Lors de la contestation de la réforme des retraites, le refus de chaque mouvance extrême de laisser la rue à l'autre est l'une des causes du regain de violence que nous avons constaté. J'en vois deux autres.
La première d'entre elles tient au cycle électoral. Dans une démocratie, les périodes électorales sont toujours plus calmes sur le plan des troubles à l'ordre public : aucune réforme n'est engagée et les débats constituent une forme de canalisation des énergies. Six à huit mois après les élections, un effet de déception peut se faire sentir. De surcroît, la violence verbale qui règne dans le débat public, que vous connaissez mieux que moi, peut être interprétée comme une légitimation de l'action violente. Certains propos assez violents, peut-être légitimes en démocratie, expriment une attitude décomplexée à l'égard de la violence. Trois facteurs de violence relèvent donc de ce premier ordre de causes : la réforme des retraites qui a joué le rôle d'élément déclencheur ; un effet de déception à l'égard de la stratégie électorale des partis les plus revendicatifs ; le climat politique ambiant.
J'évoquerai en tant que citoyen davantage qu'en tant que directeur général de la sécurité intérieure la dernière de ces causes, sous la forme d'une question que vous auriez pu me poser : pourquoi l'alliance constatée au début du mouvement des gilets jaunes ne s'est-elle pas reformée, dès lors que les motions de censure déposées par les oppositions ont été votées par les tenants de lignes idéologiques variées et que la réforme ne convenait ni à l'extrême gauche ni à l'extrême droite ? La raison en est, au moins en partie, que la rhétorique et la violence verbale déployées par les oppositions d'extrême droite et d'extrême gauche contre la réforme des retraites étaient différentes.

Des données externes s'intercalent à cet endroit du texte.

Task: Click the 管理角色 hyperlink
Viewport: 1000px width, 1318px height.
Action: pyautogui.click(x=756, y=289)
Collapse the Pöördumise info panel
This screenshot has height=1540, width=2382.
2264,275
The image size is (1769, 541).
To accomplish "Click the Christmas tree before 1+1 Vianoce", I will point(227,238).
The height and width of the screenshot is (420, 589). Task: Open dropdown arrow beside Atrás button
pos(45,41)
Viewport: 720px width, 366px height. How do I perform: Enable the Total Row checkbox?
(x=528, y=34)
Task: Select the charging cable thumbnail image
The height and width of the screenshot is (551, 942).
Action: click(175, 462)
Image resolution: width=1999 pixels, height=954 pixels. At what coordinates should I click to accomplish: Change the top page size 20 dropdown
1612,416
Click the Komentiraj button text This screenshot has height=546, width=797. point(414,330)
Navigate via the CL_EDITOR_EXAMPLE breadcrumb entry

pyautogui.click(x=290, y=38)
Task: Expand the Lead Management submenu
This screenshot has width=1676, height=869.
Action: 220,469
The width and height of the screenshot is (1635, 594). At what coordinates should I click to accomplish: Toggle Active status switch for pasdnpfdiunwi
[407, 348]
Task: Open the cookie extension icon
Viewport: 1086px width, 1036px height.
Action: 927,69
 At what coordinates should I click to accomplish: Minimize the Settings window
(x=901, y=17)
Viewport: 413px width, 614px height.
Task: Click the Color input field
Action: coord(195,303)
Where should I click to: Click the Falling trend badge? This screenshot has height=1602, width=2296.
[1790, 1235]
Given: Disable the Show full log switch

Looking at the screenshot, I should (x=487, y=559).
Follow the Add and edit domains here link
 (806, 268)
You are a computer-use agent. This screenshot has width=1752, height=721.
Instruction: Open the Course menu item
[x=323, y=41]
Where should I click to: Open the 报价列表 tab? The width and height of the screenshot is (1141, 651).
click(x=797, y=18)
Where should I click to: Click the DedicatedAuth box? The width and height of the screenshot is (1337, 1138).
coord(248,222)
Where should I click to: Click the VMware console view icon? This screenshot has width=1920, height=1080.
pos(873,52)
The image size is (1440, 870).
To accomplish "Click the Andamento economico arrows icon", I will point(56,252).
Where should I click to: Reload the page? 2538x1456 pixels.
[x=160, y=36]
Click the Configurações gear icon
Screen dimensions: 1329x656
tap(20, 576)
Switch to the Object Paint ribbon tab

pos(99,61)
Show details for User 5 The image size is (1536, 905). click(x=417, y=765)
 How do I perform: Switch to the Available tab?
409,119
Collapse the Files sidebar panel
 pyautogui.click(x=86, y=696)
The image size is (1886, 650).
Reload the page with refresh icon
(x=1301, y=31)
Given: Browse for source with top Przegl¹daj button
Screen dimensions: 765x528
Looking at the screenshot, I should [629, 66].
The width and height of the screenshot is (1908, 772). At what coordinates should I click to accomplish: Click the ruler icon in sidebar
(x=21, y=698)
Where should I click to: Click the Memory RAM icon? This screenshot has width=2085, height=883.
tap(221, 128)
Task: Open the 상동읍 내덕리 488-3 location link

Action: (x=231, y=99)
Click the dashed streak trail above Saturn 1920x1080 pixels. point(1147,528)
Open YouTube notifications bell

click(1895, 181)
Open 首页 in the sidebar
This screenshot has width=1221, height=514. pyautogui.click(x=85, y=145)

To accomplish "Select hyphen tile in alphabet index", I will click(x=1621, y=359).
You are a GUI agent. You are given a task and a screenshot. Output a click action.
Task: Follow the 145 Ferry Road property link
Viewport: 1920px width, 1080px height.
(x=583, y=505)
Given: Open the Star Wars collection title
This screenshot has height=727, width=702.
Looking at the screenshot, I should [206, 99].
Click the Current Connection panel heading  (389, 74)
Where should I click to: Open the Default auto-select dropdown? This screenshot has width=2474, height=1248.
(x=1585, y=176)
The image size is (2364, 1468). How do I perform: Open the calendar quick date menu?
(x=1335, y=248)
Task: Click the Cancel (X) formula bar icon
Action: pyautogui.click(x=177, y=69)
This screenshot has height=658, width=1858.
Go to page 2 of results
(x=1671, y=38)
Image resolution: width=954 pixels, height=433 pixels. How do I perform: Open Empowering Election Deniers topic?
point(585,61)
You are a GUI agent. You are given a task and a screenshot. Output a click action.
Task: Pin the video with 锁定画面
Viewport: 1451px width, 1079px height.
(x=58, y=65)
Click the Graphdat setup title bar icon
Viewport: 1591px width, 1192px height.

Quant à savoir si des événements sont susceptibles d'agréger les deux mouvances, je l'ignore. Une motion de censure, par définition, s'inscrit dans le jeu démocratique. En cas d'adoption, les oppositions seraient sans doute satisfaites d'avoir renversé le gouvernement, mais elles ne s'allieraient pas pour autant.
Considérons un instant la situation sociale des deux dernières années. Elle est caractérisée par une crise sanitaire et une inflation inédite à l'échelle de plusieurs décennies. Le litre d'essence se négocie à plus de deux euros ; en dépit des aides du Gouvernement, il est bien plus cher qu'il y a trois ans car il coûtait 1,50 euro au début du mouvement des gilets jaunes. Pourtant, l'explosion sociale redoutée à la sortie du confinement n'a pas eu lieu.
Que le Gouvernement, depuis la crise sanitaire, n'ait pas nié les difficultés mais les ait mises en mots, qu'il ait souligné les efforts demandés aux Français et qu'il ait multiplié les mesures d'aide, a eu un impact indéniable. Cela n'en a aucun sur les quelques dizaines de milliers de personnes décidées à en découdre, mais cela évite qu'elles n'en entraînent des centaines de milliers dans leur sillage comme en 2018.